OpenMP sample script:

#!/bin/bash
#PBS -N myjobname
#PBS -o out_file
#PBS -e err_file
#PBS -q quiet
#PBS -M email@address
#PBS -l nodes=1:ppn=16,mem=4gb,walltime=24:00:00
export SCRATCH="/scratch/$USER.$PBS_JOBID" 
export OMP_NUM_THREADS=32
./my_omp_job

Background job

By using #PBS nice option, and resquesting 0 cpus.

Job arrays

Job arrays are submitted through the -t option.
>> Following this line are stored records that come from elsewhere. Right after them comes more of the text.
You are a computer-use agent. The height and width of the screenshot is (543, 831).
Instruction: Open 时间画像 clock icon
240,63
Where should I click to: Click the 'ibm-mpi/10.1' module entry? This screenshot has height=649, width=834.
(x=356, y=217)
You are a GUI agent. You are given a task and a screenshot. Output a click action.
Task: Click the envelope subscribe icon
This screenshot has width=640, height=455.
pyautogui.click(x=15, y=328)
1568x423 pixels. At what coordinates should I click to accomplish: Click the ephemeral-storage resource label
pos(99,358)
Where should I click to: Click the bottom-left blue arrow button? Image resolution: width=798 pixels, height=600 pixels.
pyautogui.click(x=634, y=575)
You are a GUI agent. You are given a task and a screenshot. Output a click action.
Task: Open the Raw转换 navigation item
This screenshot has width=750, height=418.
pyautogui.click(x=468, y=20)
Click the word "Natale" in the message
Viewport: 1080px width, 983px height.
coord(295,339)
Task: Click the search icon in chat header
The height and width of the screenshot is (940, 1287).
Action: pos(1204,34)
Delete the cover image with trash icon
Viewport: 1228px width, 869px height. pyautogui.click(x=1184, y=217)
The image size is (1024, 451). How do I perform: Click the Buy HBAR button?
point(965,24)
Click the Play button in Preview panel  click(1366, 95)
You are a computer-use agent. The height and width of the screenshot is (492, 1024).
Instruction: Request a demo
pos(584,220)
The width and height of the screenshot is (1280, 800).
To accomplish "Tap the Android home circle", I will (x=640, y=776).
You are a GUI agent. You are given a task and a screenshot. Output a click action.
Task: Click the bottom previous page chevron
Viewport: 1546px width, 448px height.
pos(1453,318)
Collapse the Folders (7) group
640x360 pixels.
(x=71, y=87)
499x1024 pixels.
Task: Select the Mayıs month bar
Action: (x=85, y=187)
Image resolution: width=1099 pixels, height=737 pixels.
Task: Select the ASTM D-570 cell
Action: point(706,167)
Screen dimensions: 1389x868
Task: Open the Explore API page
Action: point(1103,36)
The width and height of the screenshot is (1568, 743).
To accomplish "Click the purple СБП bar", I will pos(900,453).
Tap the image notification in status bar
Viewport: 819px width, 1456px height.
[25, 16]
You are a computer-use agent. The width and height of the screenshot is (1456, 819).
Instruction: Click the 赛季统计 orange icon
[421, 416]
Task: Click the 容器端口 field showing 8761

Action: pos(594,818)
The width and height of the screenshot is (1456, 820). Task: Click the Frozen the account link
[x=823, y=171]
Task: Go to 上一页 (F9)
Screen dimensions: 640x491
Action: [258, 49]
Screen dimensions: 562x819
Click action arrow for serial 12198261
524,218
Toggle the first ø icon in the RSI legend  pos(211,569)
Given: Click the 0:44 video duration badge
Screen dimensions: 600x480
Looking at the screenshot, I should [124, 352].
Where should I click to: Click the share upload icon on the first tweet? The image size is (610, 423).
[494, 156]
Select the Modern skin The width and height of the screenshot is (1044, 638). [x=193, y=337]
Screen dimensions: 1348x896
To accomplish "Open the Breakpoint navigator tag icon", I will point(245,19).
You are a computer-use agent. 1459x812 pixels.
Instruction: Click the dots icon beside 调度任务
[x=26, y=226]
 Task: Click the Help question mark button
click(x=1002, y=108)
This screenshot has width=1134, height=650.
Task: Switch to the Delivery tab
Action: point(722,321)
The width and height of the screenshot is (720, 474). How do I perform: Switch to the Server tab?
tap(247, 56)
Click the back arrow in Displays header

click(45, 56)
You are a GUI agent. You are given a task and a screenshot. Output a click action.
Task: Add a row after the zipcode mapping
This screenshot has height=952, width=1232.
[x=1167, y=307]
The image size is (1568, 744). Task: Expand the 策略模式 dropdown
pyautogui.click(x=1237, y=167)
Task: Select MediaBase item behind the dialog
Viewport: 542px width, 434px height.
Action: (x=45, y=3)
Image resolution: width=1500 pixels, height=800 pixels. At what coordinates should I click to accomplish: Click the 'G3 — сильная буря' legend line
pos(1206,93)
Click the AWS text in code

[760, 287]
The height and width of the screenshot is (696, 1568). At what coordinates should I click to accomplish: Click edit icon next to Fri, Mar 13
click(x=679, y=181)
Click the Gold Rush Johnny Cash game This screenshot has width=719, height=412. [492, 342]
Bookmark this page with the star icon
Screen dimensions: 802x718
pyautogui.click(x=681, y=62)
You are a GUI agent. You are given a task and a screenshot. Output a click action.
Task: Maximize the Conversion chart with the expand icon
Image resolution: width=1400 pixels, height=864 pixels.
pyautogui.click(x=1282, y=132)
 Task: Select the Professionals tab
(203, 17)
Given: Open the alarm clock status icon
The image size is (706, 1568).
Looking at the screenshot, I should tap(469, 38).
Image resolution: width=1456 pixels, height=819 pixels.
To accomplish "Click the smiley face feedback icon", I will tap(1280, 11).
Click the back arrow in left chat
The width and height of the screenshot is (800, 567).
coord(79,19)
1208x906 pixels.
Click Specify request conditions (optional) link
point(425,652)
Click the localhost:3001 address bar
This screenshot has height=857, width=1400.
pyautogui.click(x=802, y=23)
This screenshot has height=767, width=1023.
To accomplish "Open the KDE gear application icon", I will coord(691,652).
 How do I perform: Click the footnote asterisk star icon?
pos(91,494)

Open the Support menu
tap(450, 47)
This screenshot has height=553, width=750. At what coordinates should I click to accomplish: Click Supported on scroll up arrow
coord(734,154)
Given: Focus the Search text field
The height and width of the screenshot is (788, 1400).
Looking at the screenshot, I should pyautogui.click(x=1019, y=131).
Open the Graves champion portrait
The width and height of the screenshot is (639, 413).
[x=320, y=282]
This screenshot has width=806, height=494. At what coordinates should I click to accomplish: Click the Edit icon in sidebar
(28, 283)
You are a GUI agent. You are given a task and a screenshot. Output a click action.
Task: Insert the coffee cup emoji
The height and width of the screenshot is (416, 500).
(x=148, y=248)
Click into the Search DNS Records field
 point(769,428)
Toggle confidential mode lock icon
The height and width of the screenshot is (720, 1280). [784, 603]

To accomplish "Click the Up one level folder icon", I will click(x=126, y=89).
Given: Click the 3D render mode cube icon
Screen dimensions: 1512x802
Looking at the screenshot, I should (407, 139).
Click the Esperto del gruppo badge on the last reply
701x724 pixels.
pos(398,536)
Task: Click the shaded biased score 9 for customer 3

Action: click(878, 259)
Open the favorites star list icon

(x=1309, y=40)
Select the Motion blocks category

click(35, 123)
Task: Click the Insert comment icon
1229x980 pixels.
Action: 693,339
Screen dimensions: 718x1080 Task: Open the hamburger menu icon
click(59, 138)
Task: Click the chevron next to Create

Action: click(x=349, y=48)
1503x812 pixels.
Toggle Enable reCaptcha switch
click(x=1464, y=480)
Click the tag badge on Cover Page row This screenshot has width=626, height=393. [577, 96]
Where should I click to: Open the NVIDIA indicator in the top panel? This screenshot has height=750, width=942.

The PBS_ARRAYID environment variable can be used as a job id number (or seed).

#!/bin/bash
#PBS -N myjobname
#PBS -o out_file
#PBS -e err_file
#PBS -q quiet
#PBS -M email@address
#PBS -l nodes=1:ppn=16,mem=4gb,walltime=24:00:00
#PBS -t 0-99
export SCRATCH="/scratch/$USER.$PBS_JOBID" 
export SEED=$PBS_ARRAYID
./my_executable_file $SEED

Matlab

#!/bin/bash
#PBS -N myjobname
#PBS -e err_file
#PBS -l nodes=1:ppn=1,mem=4gb,walltime=24:00:00
cd my_working_dir
./path_of_matlab_bin/matlab -nodesktop -nosplash  <input.m >output

More information on: http://www.clusterresources.com/torquedocs/2.1jobsubmission.shtml

Notification by mail

To receive a notification email: #PBS -m abe user@apc.univ-paris7.fr

Tells the scheduler to send you email based upon:

  • a mail is sent when the job is aborted by the batch system.
  • b mail is sent when the job begins execution.
  • e mail is sent when the job terminates.